Flow Controllers

 

flow controllerflow controllersflow contoller

Flow controller. PID flow controller. Limit flow controller.

Image Credit: Kaeser Compressors | Intersoll Rand | Dwyer

 

Flow controllers are electric devices which monitor and maintain flow-rate variables, typically in process applications. They can be used in conjunction with pumps and valves in fluid flow systems, in order to provide better control of flow variables. Flow controllers are also commonly seen in manufacturing to count items on a conveyor belt or used to monitor air speed or quantify powder flowing through air.  The electric device reads a sensor and opens or closes the gates or valves in response to the signal input.  

 

Flow Control Methods

Flow controllers can control flow in six main ways:

  • Limit control- Limit control established set points or limits that when reached a signal is set to stop or start a process variable. This "on-off" or "bang-bang" control is a fairly simple type of control.
  • Linear control- Flow controllers with linear control use a classical type of control and can incorporate linear regulation, proportional, integral and derivative (PID), and feedforward methods. They match a variable input signal with a corresponding variable control signal. Signal conditioning, filtering, and amplification may occur to produce the proper output control signal.
  • Proportional, integral, and derivative control- Proportional, integral, and derivative (PID) control requires real-time system feedback. PID is a sophisticated control technique which monitors the error between a desired variable value and the actual value, and adjusts the control accordingly (proportional). PID uses an intelligent I/O module or program instruction, which provides automatic closed-loop operation of process control loops. The action dampens the system response; integral corrects the outset; and derivative prevents over- and undershoot. The three mode action control is described below.
    • Proportional control alone- The control signal is proportional to the error between the reference and feedback signals.

    • Proportional plus derivative control- The error signal is differentiated to get the rate of change. This type of control is used to increase the controller’s speed of response, but can be noisy and make the system less stable.
    • Proportional plus integral control- The error signal is integrated and is for eliminating steady state or offset errors. This may also be called automatic reset/bias/offset control.

flow controllers

PID integral control. Image Credit: Unitronics

  • Feedforward- Feedforward control is a direct control or compensation from the reference signal. It may be open loop or in conjunction with PID control and does not require a sensor.
  • Fuzzy logic- Fuzzy logic is a type of logic in which variables can have imprecise values (as in partial truth) rather than a binary status (completely true or completely false). Information and rules can be inexact, and calculations can be made on these imprecise values.

flow controllers

Fuzzy logic. Image Credit: Logical Designs

  • Advanced or nonlinear control- Advanced or nonlinear control uses process control strategies beyond PID loop control, such as dead-time compensation, lead/lag, adaptive gain, neural networks, and fuzzy logic.

Controller Functions

Common functionalities for flow controllers are:

  • Rate indication and control- This functionality monitors, indicates, and/or controls the rate of the material or media throughout the system.  
  • Batch or totalizer indication and control- This functionality totalizes and indicates the amount of the material, media, or process variable.

Input and Control Channels

To choose a flow controller, one important piece of information is the number of inputs, control outputs, and number of zones.

  • Number of inputs- The number of inputs is the number of signals sent to the controller. This number includes process variable signals such as temperature, pressure, level, speed, etc., and status input such as on/off.  
  • Control outputs- The number of control outputs is the total number of outputs used to control, compensate or correct the process. This number includes analog control outputs as well as relays and switches which activate or deactivate control devices.  
  • Number of zones- The number of zones or areas monitored and maintained by the controller.  
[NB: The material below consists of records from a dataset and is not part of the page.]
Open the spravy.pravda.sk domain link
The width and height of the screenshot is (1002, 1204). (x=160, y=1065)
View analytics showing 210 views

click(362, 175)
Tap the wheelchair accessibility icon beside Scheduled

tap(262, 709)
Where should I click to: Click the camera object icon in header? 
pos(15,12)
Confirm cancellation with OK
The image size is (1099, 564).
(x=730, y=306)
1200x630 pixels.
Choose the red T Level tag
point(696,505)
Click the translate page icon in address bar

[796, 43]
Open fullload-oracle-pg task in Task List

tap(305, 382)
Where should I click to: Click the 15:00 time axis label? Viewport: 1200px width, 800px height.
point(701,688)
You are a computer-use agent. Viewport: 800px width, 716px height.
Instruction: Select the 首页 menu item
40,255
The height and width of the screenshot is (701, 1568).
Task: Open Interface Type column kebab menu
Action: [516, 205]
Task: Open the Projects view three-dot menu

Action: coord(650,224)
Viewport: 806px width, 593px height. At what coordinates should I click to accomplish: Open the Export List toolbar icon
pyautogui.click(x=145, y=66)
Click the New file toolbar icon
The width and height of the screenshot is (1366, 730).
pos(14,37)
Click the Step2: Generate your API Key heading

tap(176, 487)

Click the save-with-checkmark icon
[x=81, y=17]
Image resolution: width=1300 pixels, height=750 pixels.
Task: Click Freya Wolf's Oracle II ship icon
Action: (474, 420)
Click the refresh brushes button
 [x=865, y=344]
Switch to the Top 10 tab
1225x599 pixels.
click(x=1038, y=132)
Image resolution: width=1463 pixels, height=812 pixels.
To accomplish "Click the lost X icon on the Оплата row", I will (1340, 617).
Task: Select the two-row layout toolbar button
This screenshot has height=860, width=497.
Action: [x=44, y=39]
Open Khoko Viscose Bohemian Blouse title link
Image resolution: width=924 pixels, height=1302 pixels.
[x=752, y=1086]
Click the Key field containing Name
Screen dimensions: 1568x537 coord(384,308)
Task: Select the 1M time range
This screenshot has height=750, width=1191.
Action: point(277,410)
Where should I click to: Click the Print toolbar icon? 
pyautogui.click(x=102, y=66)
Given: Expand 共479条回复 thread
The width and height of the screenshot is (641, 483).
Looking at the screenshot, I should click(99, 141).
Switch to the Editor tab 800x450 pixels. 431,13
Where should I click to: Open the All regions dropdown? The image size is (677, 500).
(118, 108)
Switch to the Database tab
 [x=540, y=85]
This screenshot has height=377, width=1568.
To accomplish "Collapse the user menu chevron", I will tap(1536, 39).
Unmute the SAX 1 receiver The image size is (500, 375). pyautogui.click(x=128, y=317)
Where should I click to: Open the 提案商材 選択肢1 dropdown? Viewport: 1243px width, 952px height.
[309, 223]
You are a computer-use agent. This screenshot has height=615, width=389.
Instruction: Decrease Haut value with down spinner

These controllers can have multiple control modes or functions, which may or may not use different inputs and outputs. Also, multiple control loops may be linked to improve controller performance and/or stability.

 

Controller Output   

  • Switch or relay- Some controllers are able to handle high power switching such as relays and optoisolators.
  • Update rate- This is the frequency with which devices take readings and adjust their output. 

  • Flow controllers can have PLC and discrete control and can be compatible with TTL type I/O.

User Interface

Displays for flow controllers can be simple analog indicators, numeric or alphanumeric digital readouts, or video terminal displays. User interfaces are similar.

  • Analog interfaces can have switches, dials and potentiometers.
  • Digital user controls are typically keypads, menus and other digital interfaces.

  • A remote computer can also program these controllers. Common computer interfaces are serial and parallel, but other options such as SCSI or network connections may be specified.